Reputation: 41
I am trying to calculate pairwise euclidean distances between two sets of D-Dimensional Vectors and trying to optimize the runtime performance of the below naive implementation. Basically the below code returns the pairwise squared euclidean distance between each row in descriptors(AxD) with each row in codebook (BxD) returning a result (AxB) matrix.
By moving from python to cython based implementation i see a good improvement. I am new to cython and was wondering if this implementation could be further optimized to bring performance closer to pure c or java based implementation.
pairwise_dist.pyx
import numpy as np
cimport numpy as np
import math
import cython
np.import_array()
DTYPE = np.float64
ctypedef np.float64_t DTYPE_t
@cython.boundscheck(False)
@cython.wraparound(False)
def _pdist( np.ndarray[DTYPE_t, ndim=2] codebook,
np.ndarray[DTYPE_t, ndim=2] descriptors,
np.ndarray[DTYPE_t, ndim=2] result ):
cdef int i, j, k
cdef int codebook_size = codebook.shape[0]
cdef int n_descriptors = descriptors.shape[0]
cdef int n_dimensions = codebook.shape[1]
cdef float dist, diff
for i in xrange(n_descriptors):
for j in xrange(codebook_size):
dist = 0.0
for k in xrange(n_dimensions):
diff = codebook[j,k] - descriptors[i,k]
dist = dist + diff*diff
result[i,j] = dist
test.py:
import time
import numpy
CODEBOOK_SIZE = 4096
CODEBOOK_DIM = 64
DESC_DIM = 64
DESC_SIZE = 4000
codebook = numpy.random.randint(256,size=(CODEBOOK_SIZE,CODEBOOK_DIM))
descriptors = numpy.random.randint(256,size=(DESC_SIZE,DESC_DIM))
codebook = codebook.astype(numpy.float64)
descriptors = descriptors.astype(numpy.float64)
result = numpy.zeros((descriptors.shape[0],codebook.shape[0]),codebook.dtype)
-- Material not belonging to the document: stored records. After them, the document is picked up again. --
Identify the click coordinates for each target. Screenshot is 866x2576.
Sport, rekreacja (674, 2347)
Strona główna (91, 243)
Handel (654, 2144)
from pairwise_dist import _pdist
stime = time.time()
_pdist(codebook,descriptors,result)
etime = time.time()
print "Time taken: "+ str(stime-etime)
build.py:
from distutils.core import setup
from Cython.Build import cythonize
setup(
name = "pairwise_dist",
ext_modules = cythonize('pairwise_dist.pyx'),
)
python build_cython.py build_ext --inplace
Upvotes: 1
Views: 1066
Reputation: 12765
Are you using Cython for educational reasons? Otherwise, I'd recommend using the scipy.spatial module
import numpy as np
from scipy.spatial.distance import pdist, squareform
object_1 = [0.2, 4.5, 198, 0.003]
object_2 = [0.3, 2.0, 999, 0.001]
object_3 = [0.1, 9.2, 321, 0.023]
list_of_objects = [object_1, object_2, object_3]
# make a 4x3 matrix from list of objects
X = np.array(list_of_objects)
#calculate pairwise distances
distances = pdist(X)
#make a square matrix from result
distances_as_2d_matrix = squareform(distances)
print distances
print distances_as_2d_matrix
pdist
supports multiple metrics, euclidean being only one.
Upvotes: 1